Laws that target immigration detention specifically, like one in New Jersey, are difficult to make stick.
But Professor David S. Rubenstein at Washburn University in Topeka said smaller local governments have used their authority to mount serious challenges to ICE and its contractors.
"The zoning objections are not directed at immigration detention specifically, they're just being utilized as a way to throw some sand in the gears," he said.
Advocates: fast pace, greater risk
For immigrant rights advocates and former prison employees, concerns about the pace of ICE's detention expansion plans extend far beyond possible violations of local laws.
Immigration attorneys have said they're already hearing increased reports of overcrowding and inhumane conditions in ICE detention centers and field offices.

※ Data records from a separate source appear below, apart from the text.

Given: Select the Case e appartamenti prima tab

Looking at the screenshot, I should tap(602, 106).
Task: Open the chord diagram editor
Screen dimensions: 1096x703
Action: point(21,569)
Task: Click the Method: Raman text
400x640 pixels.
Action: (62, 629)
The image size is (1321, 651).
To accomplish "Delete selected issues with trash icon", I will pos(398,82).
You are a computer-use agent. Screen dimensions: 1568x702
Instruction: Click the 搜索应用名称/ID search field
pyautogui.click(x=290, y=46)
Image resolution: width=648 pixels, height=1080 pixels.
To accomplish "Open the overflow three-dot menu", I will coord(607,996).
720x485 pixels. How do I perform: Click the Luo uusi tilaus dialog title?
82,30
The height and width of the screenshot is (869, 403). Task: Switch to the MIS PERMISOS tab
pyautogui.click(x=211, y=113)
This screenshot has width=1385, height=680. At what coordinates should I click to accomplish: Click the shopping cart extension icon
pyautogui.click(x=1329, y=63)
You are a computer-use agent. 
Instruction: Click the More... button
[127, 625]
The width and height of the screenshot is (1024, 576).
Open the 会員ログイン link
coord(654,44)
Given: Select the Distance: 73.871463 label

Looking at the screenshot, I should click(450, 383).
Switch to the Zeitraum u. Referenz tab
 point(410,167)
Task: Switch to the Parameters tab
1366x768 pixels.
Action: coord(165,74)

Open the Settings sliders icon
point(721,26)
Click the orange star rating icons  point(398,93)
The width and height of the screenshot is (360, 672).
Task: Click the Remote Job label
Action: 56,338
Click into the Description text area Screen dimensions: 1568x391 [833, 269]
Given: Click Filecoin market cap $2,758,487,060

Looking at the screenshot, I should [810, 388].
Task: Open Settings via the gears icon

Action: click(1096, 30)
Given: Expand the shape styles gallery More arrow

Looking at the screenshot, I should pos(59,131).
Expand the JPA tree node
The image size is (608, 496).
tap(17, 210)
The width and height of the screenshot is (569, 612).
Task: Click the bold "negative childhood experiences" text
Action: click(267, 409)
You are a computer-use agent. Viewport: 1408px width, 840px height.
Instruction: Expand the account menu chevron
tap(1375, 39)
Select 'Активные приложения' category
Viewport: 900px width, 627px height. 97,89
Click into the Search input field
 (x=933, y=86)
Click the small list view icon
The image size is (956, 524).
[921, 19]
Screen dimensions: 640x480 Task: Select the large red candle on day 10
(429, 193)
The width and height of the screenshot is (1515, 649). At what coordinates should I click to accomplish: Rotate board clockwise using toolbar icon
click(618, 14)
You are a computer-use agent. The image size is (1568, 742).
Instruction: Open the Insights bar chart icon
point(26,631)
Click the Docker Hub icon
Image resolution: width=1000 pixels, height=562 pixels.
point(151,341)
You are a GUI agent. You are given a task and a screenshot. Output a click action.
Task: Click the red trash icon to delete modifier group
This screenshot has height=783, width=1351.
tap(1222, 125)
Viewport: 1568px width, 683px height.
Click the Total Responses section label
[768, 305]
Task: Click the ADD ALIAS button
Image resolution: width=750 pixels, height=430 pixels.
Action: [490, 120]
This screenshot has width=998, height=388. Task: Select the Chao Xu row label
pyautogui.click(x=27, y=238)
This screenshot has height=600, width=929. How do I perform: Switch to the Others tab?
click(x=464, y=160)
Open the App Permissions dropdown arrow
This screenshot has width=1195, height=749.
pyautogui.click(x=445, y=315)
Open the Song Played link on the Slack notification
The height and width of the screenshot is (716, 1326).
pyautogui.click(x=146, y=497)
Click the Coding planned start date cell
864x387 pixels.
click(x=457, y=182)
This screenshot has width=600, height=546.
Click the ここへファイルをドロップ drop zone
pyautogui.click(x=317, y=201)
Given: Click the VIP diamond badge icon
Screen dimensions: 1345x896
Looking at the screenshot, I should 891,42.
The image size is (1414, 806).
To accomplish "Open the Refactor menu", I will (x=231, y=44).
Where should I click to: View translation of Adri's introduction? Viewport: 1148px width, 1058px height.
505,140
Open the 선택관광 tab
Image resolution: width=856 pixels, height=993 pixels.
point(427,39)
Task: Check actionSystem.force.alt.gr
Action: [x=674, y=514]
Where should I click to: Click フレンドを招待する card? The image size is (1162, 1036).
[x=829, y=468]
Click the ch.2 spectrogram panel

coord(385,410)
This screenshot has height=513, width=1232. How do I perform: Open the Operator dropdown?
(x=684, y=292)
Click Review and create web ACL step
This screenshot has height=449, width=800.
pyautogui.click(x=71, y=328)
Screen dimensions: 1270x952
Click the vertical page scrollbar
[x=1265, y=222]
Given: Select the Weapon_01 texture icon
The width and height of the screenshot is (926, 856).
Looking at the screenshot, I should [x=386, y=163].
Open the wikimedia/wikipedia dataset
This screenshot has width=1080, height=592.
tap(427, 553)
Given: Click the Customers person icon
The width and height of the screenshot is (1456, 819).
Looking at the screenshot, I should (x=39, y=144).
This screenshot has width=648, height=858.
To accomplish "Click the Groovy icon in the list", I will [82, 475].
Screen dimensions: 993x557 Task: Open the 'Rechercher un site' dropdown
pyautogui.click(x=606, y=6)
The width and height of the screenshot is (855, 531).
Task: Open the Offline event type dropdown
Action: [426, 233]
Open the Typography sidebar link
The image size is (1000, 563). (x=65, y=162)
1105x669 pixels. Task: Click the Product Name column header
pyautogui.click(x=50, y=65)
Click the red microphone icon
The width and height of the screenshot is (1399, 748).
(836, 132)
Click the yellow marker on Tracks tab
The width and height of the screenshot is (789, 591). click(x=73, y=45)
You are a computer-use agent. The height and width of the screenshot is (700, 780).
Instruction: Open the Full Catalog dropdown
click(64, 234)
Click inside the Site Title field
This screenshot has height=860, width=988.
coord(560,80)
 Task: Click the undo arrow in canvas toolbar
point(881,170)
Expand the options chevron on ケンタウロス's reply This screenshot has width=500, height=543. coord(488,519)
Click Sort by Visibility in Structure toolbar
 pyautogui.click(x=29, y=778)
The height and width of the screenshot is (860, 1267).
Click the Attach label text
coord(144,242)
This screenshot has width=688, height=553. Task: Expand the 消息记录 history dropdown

Detainees — many of whom lack criminal records — have gone days without food, water and bathroom access, sometimes on crowded buses when ICE can't find other places to put them, they say.
"These are types of conditions that are going to be allowed to flourish without proper oversight, with this rush to mass detention," said Eunice Cho, a senior staff attorney at the American Civil Liberties Union.
These reports, coupled with the prospect of what some deem infamous facilities reopening, bring back traumatic memories for inmates and staff.

Marcia Levering's voice shook as she spoke about her experience working for CoreCivic during a Leavenworth City Commission meeting in March.
She stood at a lectern with the support of a cane and a close friend standing silently beside her.
"Unit 4 accidentally buzzed open the wrong door, again because we were understaffed, allowing an inmate to come out and throw boiling water in my face," she said.
Before any fellow corrections officers responded, Levering said the inmate stabbed her four times while she was on the ground. A blow to the ear left one side of her face paralyzed.
Four years and 16 surgeries later, Levering said she's still in recovery. Despite her injuries, she drove three hours from her home in Lincoln, Nebraska, to give her remarks.
Levering said CoreCivic's refusal to go through the normal permission process in Leavenworth is emblematic of the profit-driven dynamic that altered the course of her life.
"CoreCivic took shortcuts and still wants to take shortcuts today by using a backdoor process to reopen," she said.